§ **Exercise aim**: Please arrange the part of the data below that opens with the line containing "Screen dimensions: 1292x781" and closes with the line containing "coord(160,169)" as a Markdown table with the columns Row and Line, numbering each row and leaving out blank lines. Keep the pictures out of the table.

§ **Task material**:
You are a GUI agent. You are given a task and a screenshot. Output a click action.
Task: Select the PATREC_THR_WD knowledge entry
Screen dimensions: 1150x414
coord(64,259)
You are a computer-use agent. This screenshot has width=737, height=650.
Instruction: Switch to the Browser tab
* * *
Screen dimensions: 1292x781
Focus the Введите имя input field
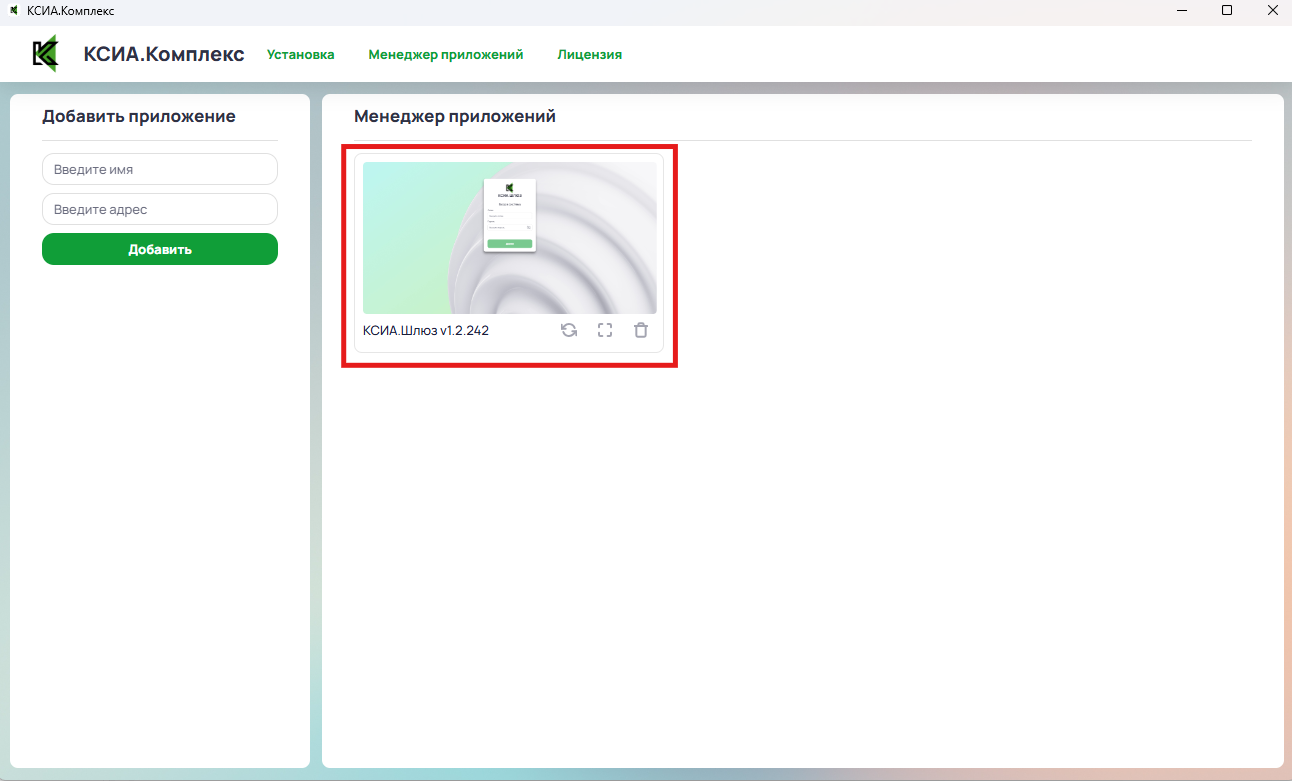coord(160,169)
==
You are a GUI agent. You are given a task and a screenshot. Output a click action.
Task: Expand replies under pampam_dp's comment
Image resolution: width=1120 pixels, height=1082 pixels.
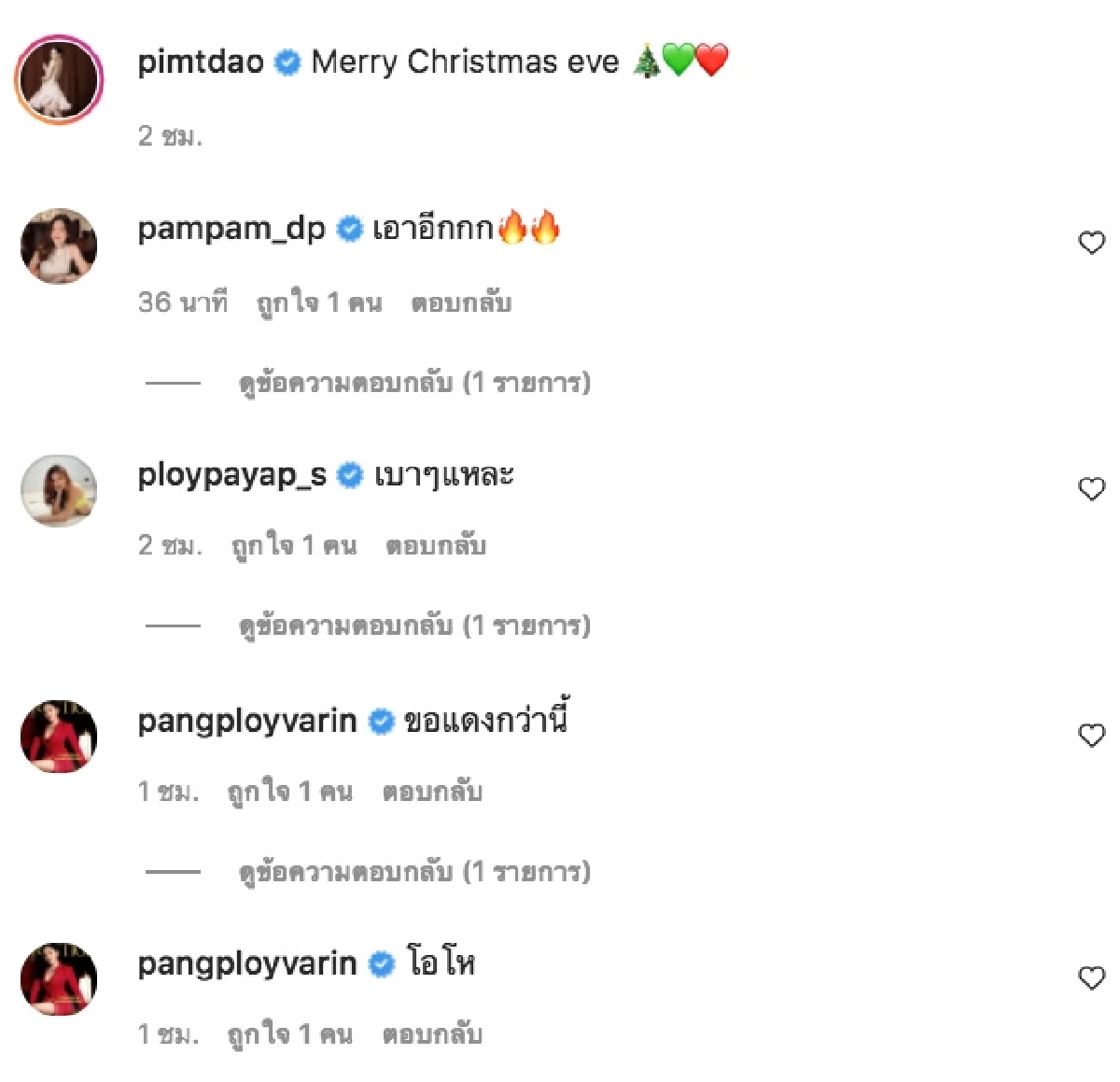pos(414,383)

§ **Written response**:
| Row | Line |
|---|---|
| 1 | Screen dimensions: 1292x781 |
| 2 | Focus the Введите имя input field |
| 3 | coord(160,169) |